● **Raw records**
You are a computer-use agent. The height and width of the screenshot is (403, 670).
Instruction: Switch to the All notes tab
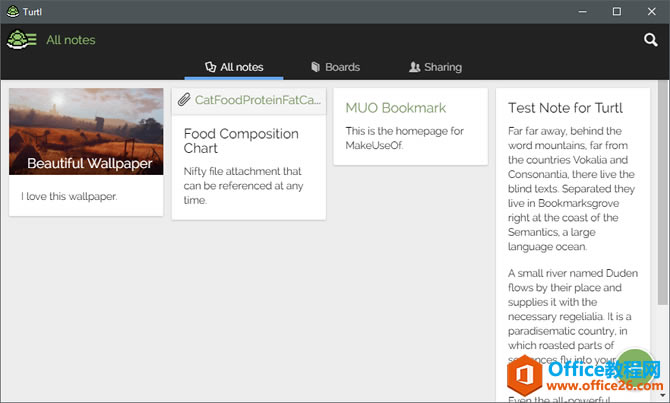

==

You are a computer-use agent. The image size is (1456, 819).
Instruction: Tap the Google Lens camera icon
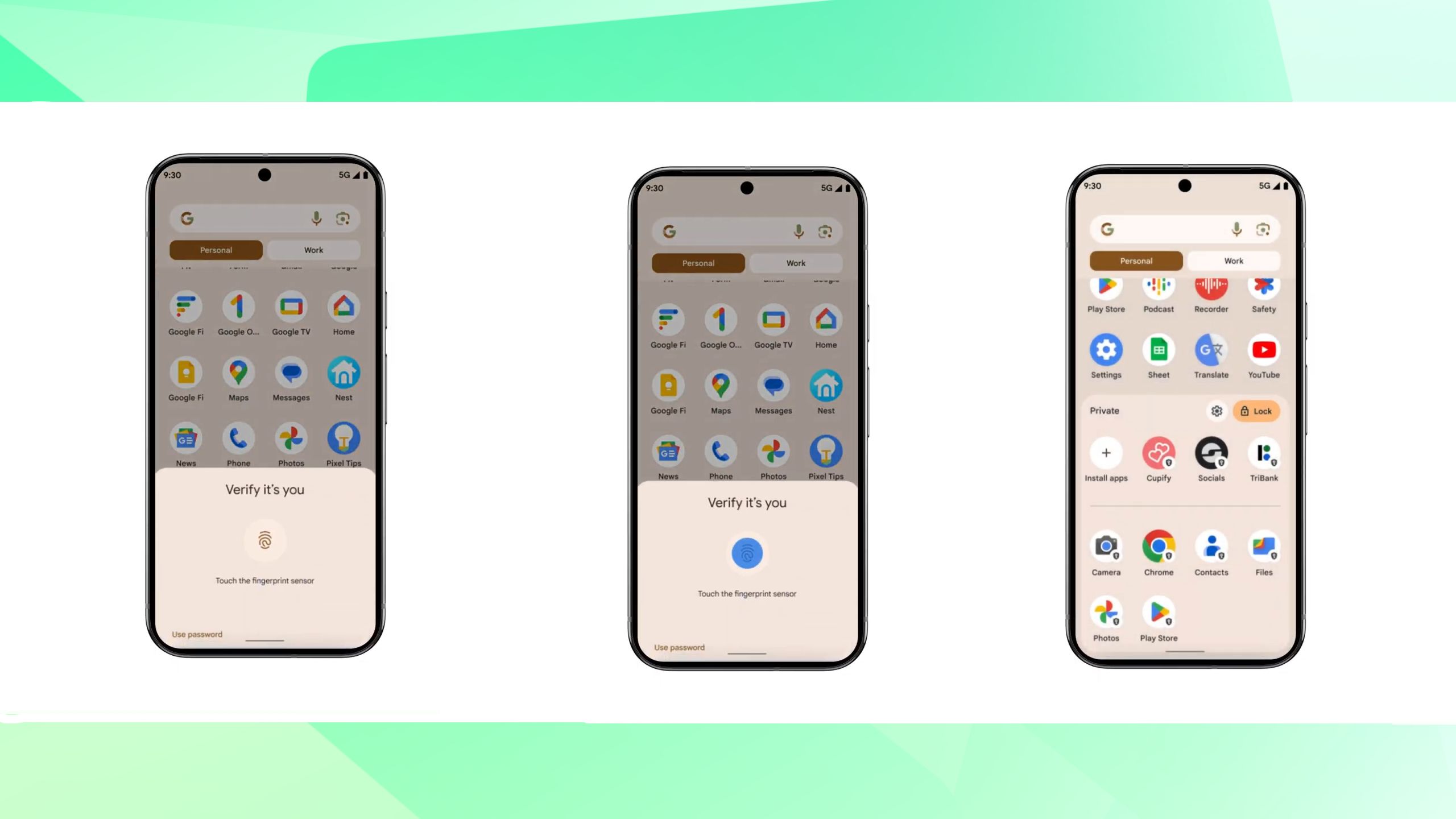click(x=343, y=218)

● **The exercise**
Pick out each line in the rows above that contains the word "Instruction", and copy those lines.

● **Expected answer**
Instruction: Switch to the All notes tab
Instruction: Tap the Google Lens camera icon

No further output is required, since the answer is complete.